■ **DATA RECORDS**
****************
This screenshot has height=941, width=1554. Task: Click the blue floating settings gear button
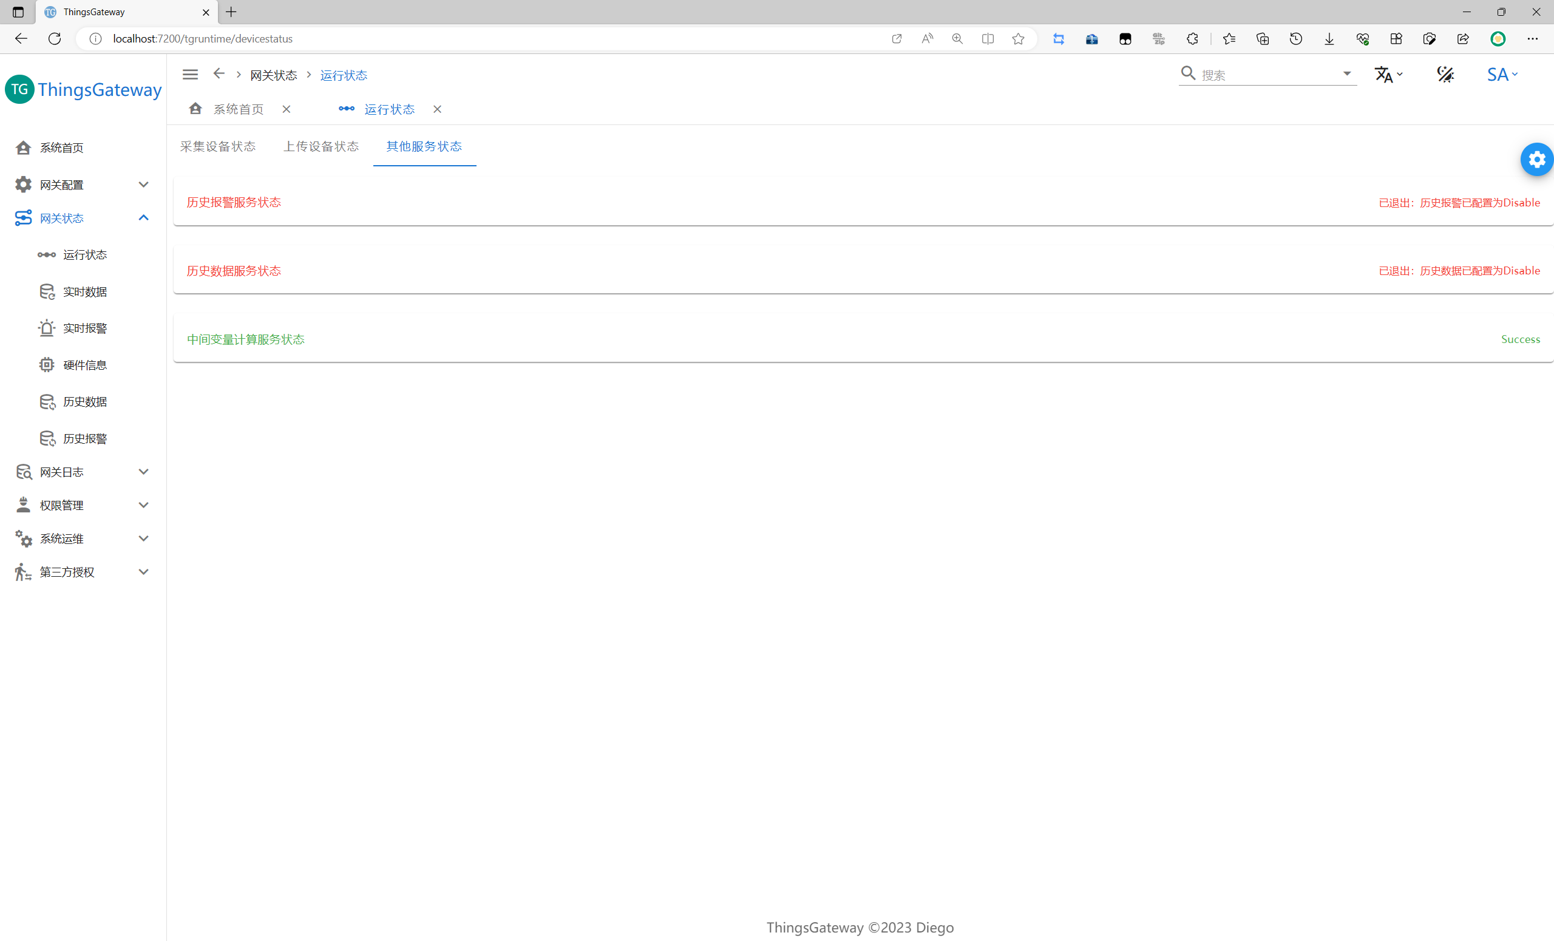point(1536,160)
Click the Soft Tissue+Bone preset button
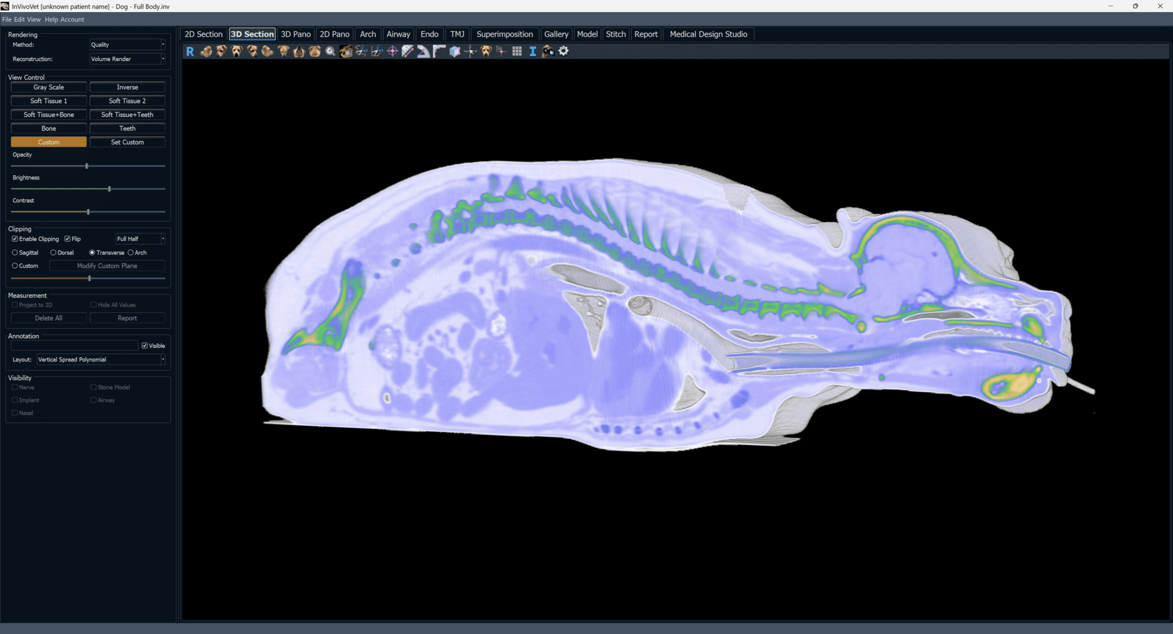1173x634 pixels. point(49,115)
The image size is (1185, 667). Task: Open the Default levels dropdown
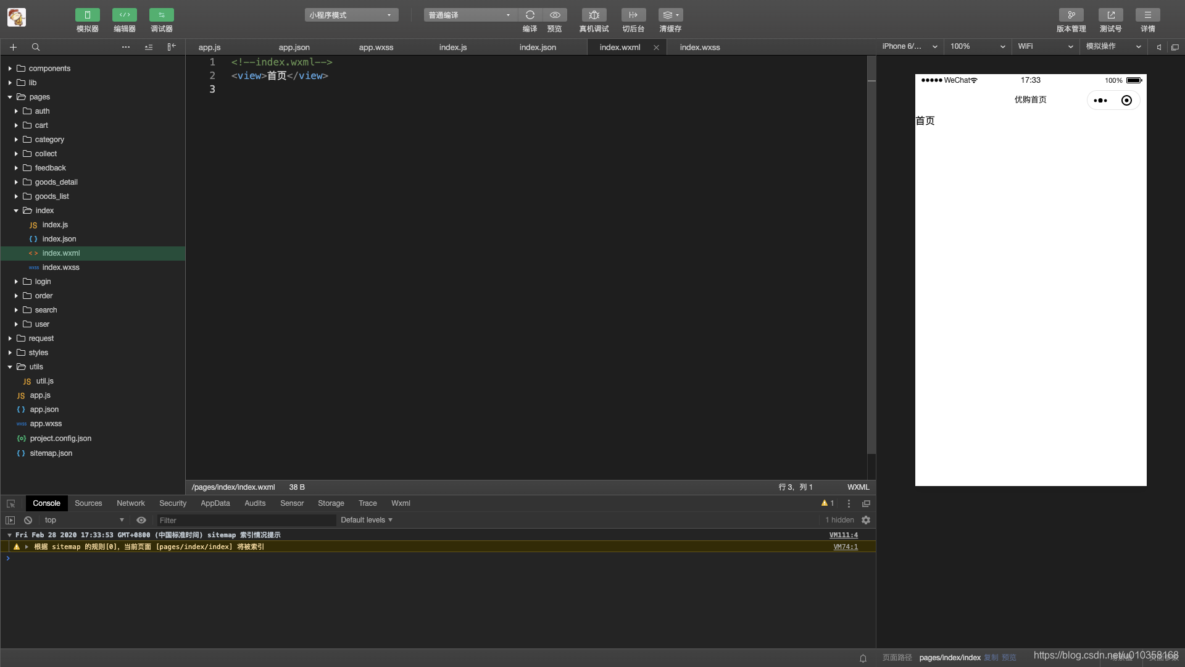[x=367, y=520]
****************
■ **ACTIVITY**
From the first line to the last, set down the records word for word and drop the images.

■ **RESULT**
This screenshot has height=941, width=1554. Task: Click the blue floating settings gear button
point(1536,160)
Click the Soft Tissue+Bone preset button
1173x634 pixels. point(49,115)
The image size is (1185, 667). Task: Open the Default levels dropdown
[x=367, y=520]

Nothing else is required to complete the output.